DACA program scrapped despite pastors' plea for Trump to show empathy to illegal immigrants

U.S. President Donald Trump has scrapped the Deferred Action for Childhood Arrivals program, which was launched by the Obama administration to protect illegal child immigrants from deportation, despite pleas from pastors to show empathy to the so-called "Dreamers" who have benefited from it.

(REUTERS / Aaron P. Bernstein)Protestors gather outside the Trump International Hotel to protest President Donald Trump's plan to repeal DACA in Washington, U.S., September 5, 2017.

On Sept. 5, U.S. Attorney General Jeff Sessions announced that the DACA program would come to an end, saying it was an unconstitutional reach by former President Barack Obama. The announcement drew condemnation from Democrats, businessmen, religious leaders, and politicians, Reuters detailed.

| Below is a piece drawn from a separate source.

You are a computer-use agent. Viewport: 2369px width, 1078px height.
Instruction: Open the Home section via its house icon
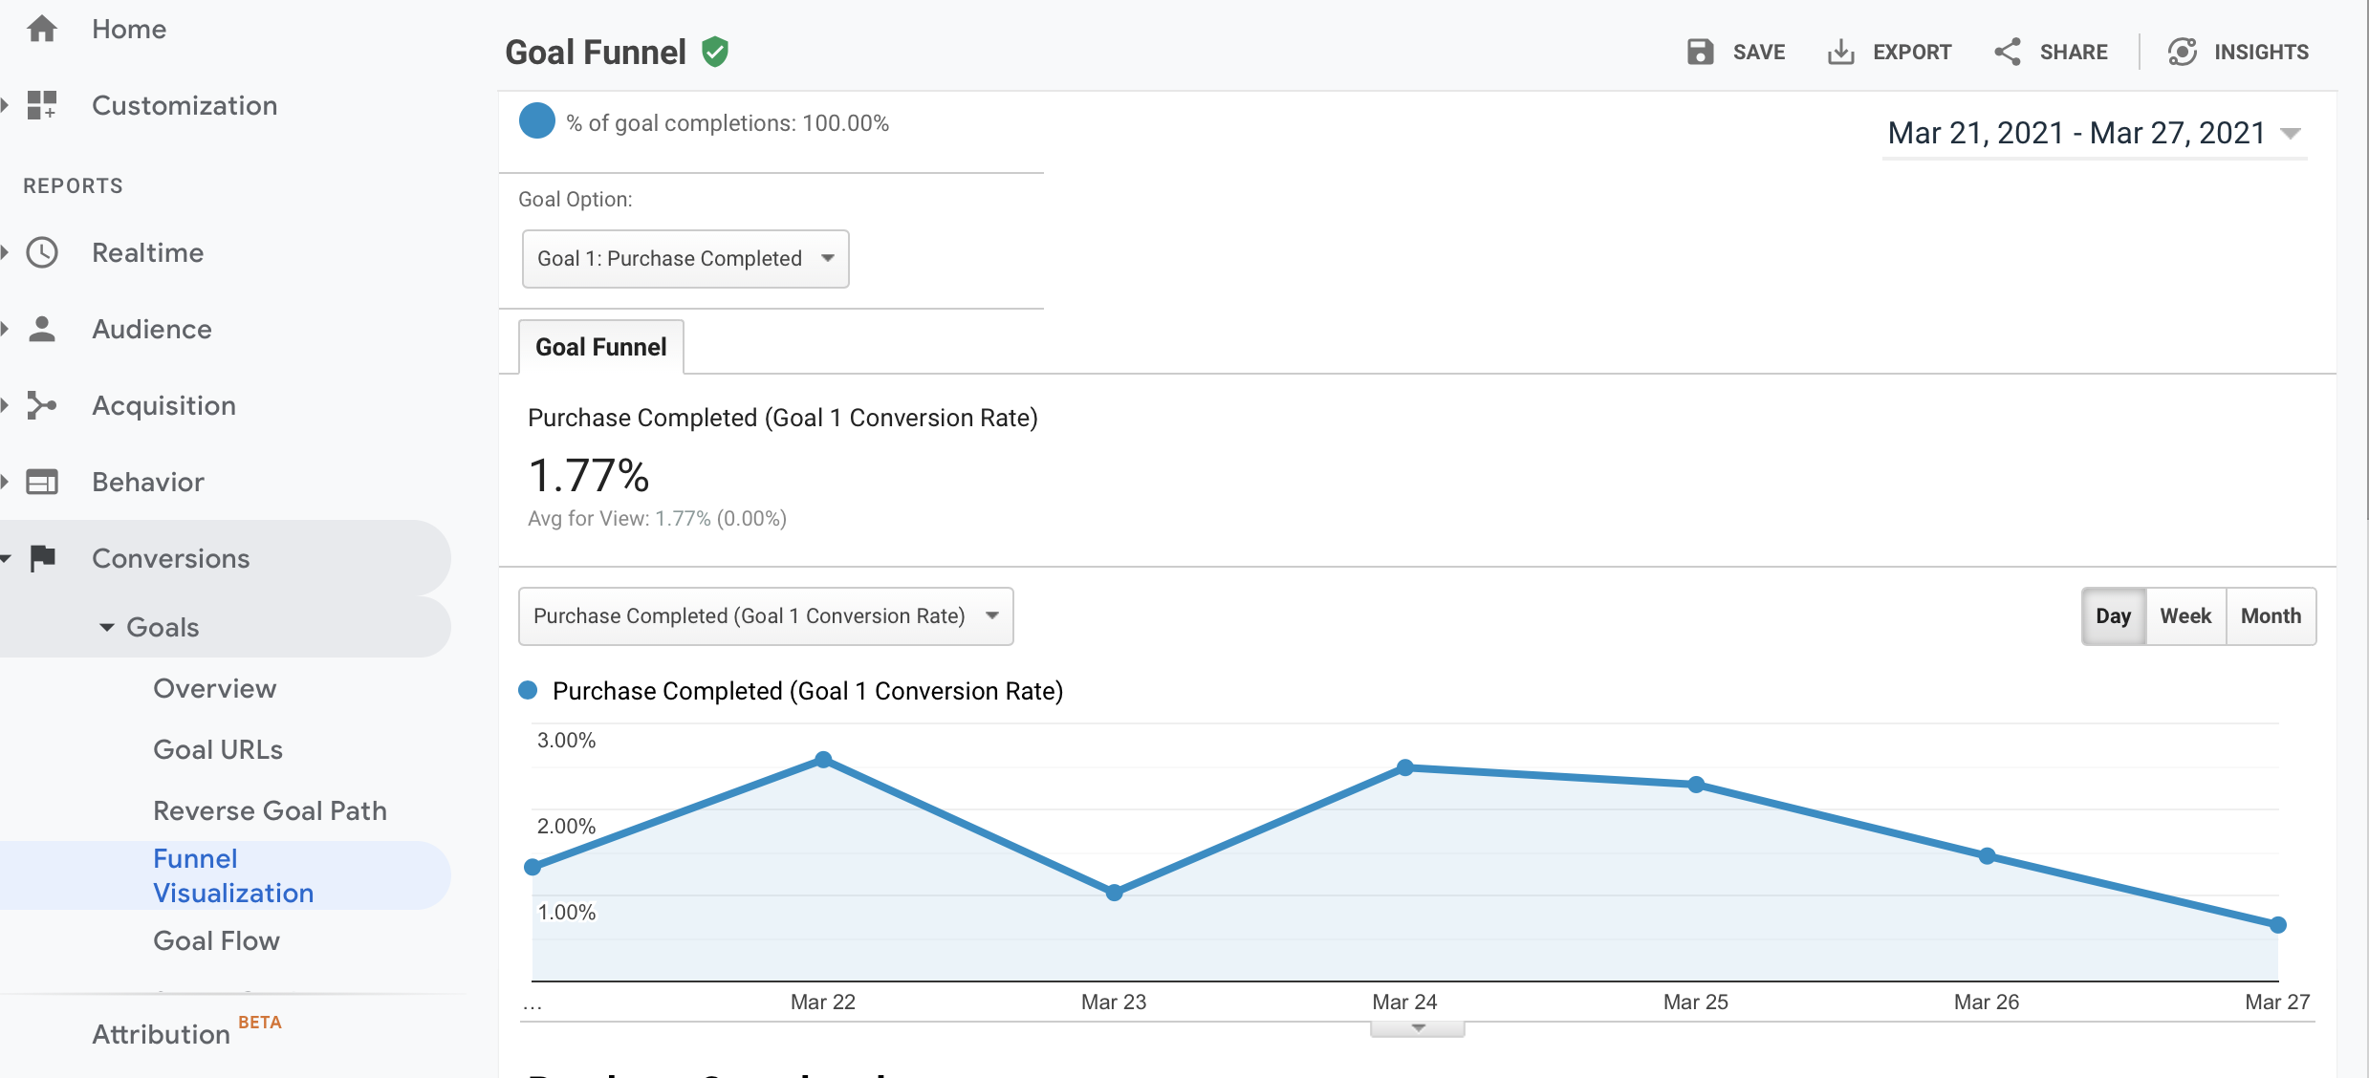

In a written statement, President Trump denounced the DACA program as an "amnesty-first approach" that favored illegal immigrants. Although the fate of the so-called Dreamer immigrants is now in question, the Republican leader reminded the people that their own citizens must be prioritized. He also posted a message on Twitter that told lawmakers that they only have six months to "legalize" the DACA program or he would review the issue.

"I do not favor punishing children, most of whom are now adults, for the actions of their parents," said Trump in his written statement. "But we must also recognize that we are nation of opportunity because we are a nation of laws."

In response to the announcement, Obama called on Congress to protect the Dreamer immigrants and defended DACA. The Trump administration, on the other hand, said the change would only take effect beginning March 5.

Prior to the announcement, pastors who stood by Trump after the backlash he earned over the Charlottesville issue pleaded with him to show empathy to Dreamer immigrants. Last week, Pastor Jentezen Franklin urged the president to understand the situation of young immigrants who would be affected by the change, The Washington Post reported.

Other Hispanic, black, and white evangelical pastors also spoke to Trump during the meeting and tried to explain to him what it was like to be a minority in the U.S. Despite the talk, the president still decided to scrap the DACA program if it was not legalized in six months.